Saya baru pertama kali itu bertemu dengannya, di sebuah
acara ketika saya mewakili ibu saya untuk datang ke sana. Saat saya dan si
bungsu sedang menunggu ojek online untuk pulang ke rumah, percakapan
terjadi antara saya, perempuan itu, dan seorang kerabat.
“Yang ke berapa ini?” tanya si kerabat, menunjuk Afyad. Percakapan
kami bermula dari sini.
“Yang ketiga. Yang bungsu,” jawab saya.
“Kelas berapa?” tanya sang kerabat.
“Kelas tiga,” jawab saya.
“Yang pertama kelas berapa?” tanya perempuan itu.
“Yang pertama mahasiswa,” jawab saya.
Katanya,
Saya (yang Sudah Kepala 4 Ini) Masih Bisa Punya Anak
Katanya,
Saya (yang Sudah Kepala 4 Ini) Masih Bisa Punya Anak
Biasanya kalau percakapannya seperti itu maka nyambungnya
adalah kepada usia si tengah Athifah atau sudah kelas berapa dia. Berlanjut
membandingkan jarak usia yang cukup jauh di antara ketiganya. Tapi pembicaraan
kali ini istimewa karena tidak mengarah ke sana. 😆
“Tidak tambah lagi?”
Sampai di sini saya sudah merasa jengah. Makanya saya
mengaku usia saya yang sesungguhnya berapa supaya percakapan berhenti saja
sampai di situ. Saya tidak pernah malu mengatakan berapa usia saya. Saya malah
heran kalau orang malu mengakui usianya. Kenapa malu dengan ketentuan Allah?

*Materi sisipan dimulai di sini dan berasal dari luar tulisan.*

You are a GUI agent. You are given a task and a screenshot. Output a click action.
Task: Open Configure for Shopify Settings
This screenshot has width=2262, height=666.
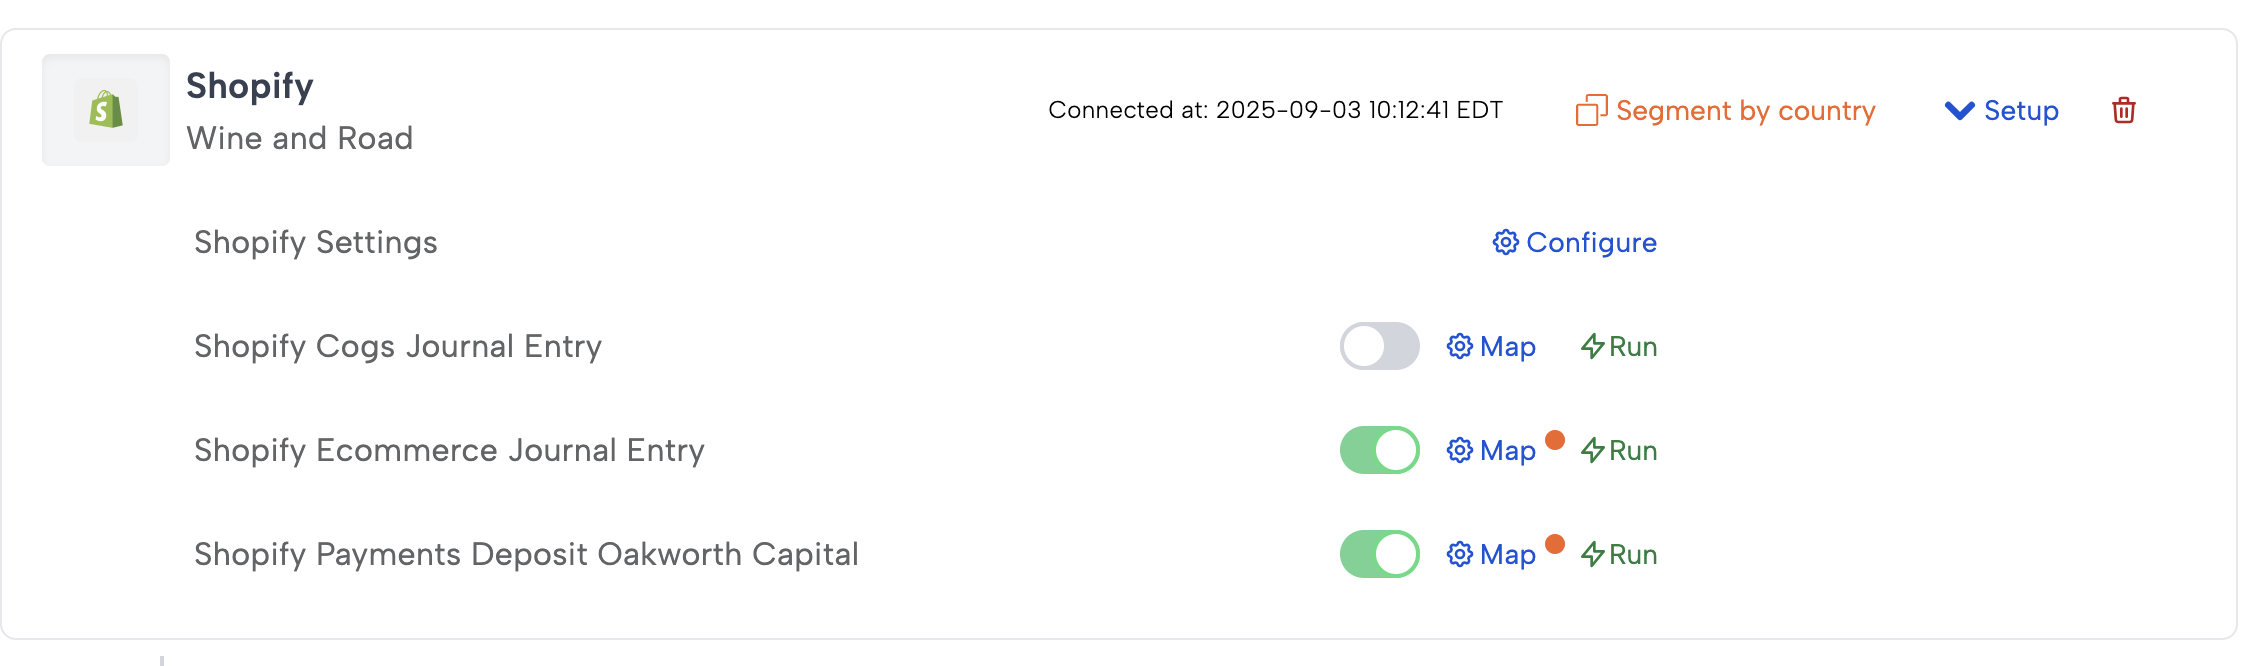(x=1591, y=243)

“Ah, sudah setengah mati saya kalau mau tambah anak lagi.
Umur saya sudah kepala 4,” ucap saya.
Bukan bermaksud mengingkari kuasa Allah ya, Gaes. Jangan
ada yang mengomentari bagian ini. Saya bicara hal yang realistis saja.
Menjelang usia kepala 5 seperti saya ini, terasa sekali performa fisik sudah
jauh berkurang. Uban pun sudah mulai banyak.
Saya tidak punya asisten rumah tangga,
untuk mengerjakan pekerjaan rumah tangga saja
sudah terasa sekali fisik tak sekuat dulu.
Saya pun mengerjakan beberapa hal
di luar urusan rumah tangga. Begitu banyak
risiko yang harus dipikirkan jika ada bayi lagi.
Terutama risiko kesehatan.
“Berapa umurnya?” perempuan itu bertanya lagi.
“Empat puluh lima.”
“Masih bisa punya anak.”
“?@%$^**@???”
Sampai di sini saya diam saja. Ngapain lagi diperpanjang.
Kecuali kalau dia mau menanggung biaya kesehatan saya dan jabang bayi jika
mengikuti ocehannya, bolehlah saya berusaha hamil lagi. Maklum saja warga
negara tercinta banyak yang seperti ini. 😁
Maunya saya dia bilang begini saja, “Oh, saya kira masih muda,
masih bisa punya anak lagi.” 😍💟💋
Kalau dia bilang begitu kan saya jadinya tersipu-sipu plus
berbunga-bunga haha.
Ajaibnya Sabagian Orang Indonesia Berkomentar
Ajaibnya Sabagian Orang Indonesia Berkomentar
Begitulah ajaibnya sebagian orang Indonesia, ya. Setiap
tahap kehidupan orang, ada saja yang kepo dengan sepenuh hati dan
berkomentar seenak hati.
Kapan wisuda? – ditanyakan kepada mahasiswa yang
terancam abadi kemahasiswaannya.
Kenapa belum kerja? – ditanyakan kepada
sarjana yang tak kunjung dapat kerjaan.
Kapan nikah? – ditanyakan kepada
mereka yang sudah masuk usia menikah tapi tak kunjung nikah-nikah.
Sudah hamil? – ditanyakan kepada
mereka yang sudah menikah tapi belum kunjung dikaruniai momongan.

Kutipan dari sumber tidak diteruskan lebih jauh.